Le immagini di quegli stessi mobili e accessori usate come illustrazioni e una serie di informazioni, come l’anno di produzione dei singoli oggetti, a corredo del (lungo) elenco di nomi fanno sì che sfogliare il catalogo IKEA di nomi per bambini sia come ripercorrere la storia del brand e i suoi momenti salienti. Non è, però, una reale novità: tra le bacheche create dal profilo ufficiale di IKEA su Pinterest ce n’è da tempo una[2] dedicata agli oggetti che, dagli anni Cinquanta quando è nato, hanno contribuito a costruire una certa “eredità culturale” del brand.

catalogo ikea di nomi per bambini

Con la lista di nomi suggeriti da IKEA Svezia ai futuri genitori il brand sembra voler veicolare, però, almeno un altro messaggio: da sempre e inevitabilmente la storia dell’azienda è intrecciata con quella del Paese. Per questo non dovrebbe stupire che ci siano persino genitori desiderosi di chiamare i propri figli come mobili e accessori IKEA: è espressione del love brand all’ennesima potenza.

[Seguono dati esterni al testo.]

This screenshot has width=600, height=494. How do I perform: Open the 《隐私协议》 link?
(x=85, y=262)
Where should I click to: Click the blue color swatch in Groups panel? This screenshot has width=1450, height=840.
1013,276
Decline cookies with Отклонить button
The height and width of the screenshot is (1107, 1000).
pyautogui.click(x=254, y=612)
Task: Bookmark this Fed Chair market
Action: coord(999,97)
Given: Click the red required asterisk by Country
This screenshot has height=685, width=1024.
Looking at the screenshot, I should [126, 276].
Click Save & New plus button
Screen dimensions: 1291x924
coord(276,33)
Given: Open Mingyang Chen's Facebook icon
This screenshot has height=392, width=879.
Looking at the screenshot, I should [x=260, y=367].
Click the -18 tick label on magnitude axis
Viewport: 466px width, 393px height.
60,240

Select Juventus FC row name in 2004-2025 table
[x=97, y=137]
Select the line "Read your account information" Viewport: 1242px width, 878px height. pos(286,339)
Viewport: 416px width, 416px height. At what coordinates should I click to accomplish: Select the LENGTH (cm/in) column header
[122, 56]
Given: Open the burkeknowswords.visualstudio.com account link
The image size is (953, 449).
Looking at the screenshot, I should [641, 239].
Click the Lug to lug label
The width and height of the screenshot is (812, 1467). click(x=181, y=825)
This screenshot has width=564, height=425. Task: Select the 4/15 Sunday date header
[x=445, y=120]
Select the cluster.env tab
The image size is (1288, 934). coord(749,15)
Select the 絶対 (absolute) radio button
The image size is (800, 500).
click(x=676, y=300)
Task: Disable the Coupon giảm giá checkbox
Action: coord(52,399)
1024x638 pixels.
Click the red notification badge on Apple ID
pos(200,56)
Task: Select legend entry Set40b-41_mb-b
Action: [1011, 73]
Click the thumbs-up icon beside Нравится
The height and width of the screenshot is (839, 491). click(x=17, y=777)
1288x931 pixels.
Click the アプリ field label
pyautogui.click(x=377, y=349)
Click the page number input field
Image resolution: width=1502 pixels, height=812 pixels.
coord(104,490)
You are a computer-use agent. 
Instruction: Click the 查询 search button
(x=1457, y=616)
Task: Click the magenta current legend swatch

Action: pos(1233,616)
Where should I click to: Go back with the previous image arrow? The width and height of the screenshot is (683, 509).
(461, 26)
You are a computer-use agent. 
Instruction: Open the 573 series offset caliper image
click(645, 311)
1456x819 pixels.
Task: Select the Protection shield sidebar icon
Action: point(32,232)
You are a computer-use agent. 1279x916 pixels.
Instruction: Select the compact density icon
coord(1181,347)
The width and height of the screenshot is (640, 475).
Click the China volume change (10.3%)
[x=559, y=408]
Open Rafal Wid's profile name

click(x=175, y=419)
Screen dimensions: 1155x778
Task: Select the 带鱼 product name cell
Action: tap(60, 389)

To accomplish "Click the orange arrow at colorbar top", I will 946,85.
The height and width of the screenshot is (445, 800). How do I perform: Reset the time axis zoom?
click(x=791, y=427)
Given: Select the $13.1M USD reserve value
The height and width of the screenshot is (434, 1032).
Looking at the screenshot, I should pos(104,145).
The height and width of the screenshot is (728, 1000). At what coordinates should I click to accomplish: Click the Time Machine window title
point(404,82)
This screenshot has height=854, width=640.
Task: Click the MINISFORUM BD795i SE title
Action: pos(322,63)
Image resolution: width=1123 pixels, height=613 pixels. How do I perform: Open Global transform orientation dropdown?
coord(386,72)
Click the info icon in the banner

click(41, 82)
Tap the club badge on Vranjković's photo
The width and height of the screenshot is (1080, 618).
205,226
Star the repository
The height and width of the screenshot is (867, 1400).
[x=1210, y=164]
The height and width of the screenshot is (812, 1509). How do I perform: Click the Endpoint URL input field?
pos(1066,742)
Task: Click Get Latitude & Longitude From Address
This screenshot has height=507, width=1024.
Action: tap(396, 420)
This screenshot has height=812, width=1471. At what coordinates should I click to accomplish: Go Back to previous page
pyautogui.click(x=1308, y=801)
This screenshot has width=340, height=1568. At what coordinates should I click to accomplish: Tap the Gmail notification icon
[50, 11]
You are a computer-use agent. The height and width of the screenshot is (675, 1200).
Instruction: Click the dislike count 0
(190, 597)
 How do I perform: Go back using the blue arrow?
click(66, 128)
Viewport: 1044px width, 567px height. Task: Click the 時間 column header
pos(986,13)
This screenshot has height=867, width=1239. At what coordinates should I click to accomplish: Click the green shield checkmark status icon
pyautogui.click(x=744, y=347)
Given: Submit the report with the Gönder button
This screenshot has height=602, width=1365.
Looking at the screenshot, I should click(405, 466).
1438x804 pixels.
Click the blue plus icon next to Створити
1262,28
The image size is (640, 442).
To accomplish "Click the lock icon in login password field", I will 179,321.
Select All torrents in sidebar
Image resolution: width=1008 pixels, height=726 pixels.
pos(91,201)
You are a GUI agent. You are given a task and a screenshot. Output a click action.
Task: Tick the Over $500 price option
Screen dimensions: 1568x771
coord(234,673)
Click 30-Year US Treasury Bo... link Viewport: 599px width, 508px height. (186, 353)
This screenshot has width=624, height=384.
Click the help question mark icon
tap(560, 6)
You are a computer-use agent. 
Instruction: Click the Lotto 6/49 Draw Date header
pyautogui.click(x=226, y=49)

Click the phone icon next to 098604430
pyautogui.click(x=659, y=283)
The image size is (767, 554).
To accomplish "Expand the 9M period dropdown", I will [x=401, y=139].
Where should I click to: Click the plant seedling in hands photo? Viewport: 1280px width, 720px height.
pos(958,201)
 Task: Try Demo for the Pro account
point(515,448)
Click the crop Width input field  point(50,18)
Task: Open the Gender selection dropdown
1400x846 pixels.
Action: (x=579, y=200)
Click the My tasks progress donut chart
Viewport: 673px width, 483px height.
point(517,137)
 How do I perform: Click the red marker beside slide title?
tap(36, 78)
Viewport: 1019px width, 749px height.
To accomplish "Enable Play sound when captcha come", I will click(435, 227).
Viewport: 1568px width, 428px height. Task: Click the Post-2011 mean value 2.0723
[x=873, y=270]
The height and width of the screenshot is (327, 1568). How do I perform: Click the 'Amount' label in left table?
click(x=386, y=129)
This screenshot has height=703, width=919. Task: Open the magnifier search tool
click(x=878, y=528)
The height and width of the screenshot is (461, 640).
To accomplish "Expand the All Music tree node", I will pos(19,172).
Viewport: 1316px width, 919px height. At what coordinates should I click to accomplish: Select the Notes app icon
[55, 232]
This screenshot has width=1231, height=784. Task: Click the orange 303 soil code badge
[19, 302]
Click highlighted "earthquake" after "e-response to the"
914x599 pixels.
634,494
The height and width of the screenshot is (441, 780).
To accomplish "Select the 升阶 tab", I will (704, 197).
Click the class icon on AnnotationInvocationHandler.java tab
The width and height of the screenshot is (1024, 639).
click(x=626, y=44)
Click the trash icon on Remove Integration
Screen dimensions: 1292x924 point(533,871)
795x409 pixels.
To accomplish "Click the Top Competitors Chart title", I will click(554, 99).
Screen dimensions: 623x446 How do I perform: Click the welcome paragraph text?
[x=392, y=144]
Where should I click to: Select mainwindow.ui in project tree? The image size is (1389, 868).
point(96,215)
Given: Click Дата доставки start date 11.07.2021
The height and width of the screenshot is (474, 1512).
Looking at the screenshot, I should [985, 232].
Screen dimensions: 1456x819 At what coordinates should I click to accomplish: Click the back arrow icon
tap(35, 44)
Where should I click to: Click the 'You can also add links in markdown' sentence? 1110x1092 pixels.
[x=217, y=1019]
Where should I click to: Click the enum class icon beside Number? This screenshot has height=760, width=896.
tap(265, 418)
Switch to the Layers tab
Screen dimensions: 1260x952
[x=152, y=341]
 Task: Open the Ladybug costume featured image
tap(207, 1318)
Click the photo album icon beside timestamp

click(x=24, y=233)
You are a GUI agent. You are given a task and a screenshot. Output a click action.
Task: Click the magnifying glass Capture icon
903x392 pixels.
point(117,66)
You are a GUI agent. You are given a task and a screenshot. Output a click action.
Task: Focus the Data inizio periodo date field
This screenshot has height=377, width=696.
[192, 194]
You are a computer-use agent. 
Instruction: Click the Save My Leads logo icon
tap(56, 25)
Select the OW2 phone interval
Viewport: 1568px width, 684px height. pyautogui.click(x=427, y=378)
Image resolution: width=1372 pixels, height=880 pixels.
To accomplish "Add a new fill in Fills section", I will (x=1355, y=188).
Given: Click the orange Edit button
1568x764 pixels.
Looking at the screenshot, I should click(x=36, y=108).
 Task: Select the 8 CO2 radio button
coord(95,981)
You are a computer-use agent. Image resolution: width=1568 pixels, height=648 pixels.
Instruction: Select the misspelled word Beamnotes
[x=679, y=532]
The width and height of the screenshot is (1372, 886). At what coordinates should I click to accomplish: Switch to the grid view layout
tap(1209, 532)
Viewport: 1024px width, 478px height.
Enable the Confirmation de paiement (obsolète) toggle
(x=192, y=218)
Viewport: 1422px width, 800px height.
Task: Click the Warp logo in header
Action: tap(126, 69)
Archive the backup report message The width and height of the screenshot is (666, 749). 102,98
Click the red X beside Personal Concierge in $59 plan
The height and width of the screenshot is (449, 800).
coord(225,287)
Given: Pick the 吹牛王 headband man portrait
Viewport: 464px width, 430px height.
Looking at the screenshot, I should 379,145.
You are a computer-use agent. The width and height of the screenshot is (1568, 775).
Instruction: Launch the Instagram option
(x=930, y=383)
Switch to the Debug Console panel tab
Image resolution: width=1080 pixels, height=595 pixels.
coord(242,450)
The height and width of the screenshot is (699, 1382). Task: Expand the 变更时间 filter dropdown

Così IKEA celebra il boom di nascite nei paesi scandinavi

Il catalogo IKEA di nomi per bambini non manca di un più generale spirito di orgoglio nazionale: è l’oggetto – virtuale, certo – con cui l’azienda ha scelto di celebrare il boom di natalità che starebbe interessando i paesi scandinavi. Le famiglie finlandesi (più di tutte, con un tasso di natalità che secondo delle rilevazioni risultava in crescita del 6.7% ad aprile 2022), norvegesi, islandesi, svedesi, danesi hanno ricominciato a fare figli, già prima della pandemia e più del resto delle famiglie europee, convinte più di ogni altra cosa da un welfare particolarmente «generoso»[3].

Sono le stesse famiglie celebrate dallo spot che ha accompagnato il lancio del catalogo IKEA di nomi per bambini: un breve commercial di sessanta secondi che usa un registro piuttosto emotivo per raccontare la gioia, l’entusiasmo ma anche i dubbi e le incertezze che accompagnano la scoperta di una gravidanza.

Velkommen babyboom | IKEA

Velkommen babyboom | IKEA

Gli ultimi sono assolutamente legittimi come i primi. Almeno per un aspetto, però, i neogenitori possono fare affidamento sul consueto pragmatismo di IKEA: chi è «completamente bloccato o alla ricerca di ispirazione» nella scelta del nome, tra le proposte IKEA può trovare come al solito tutto quello di cui ha bisogno, «dai nomi più popolari come Ivar ai più rari come Moalie».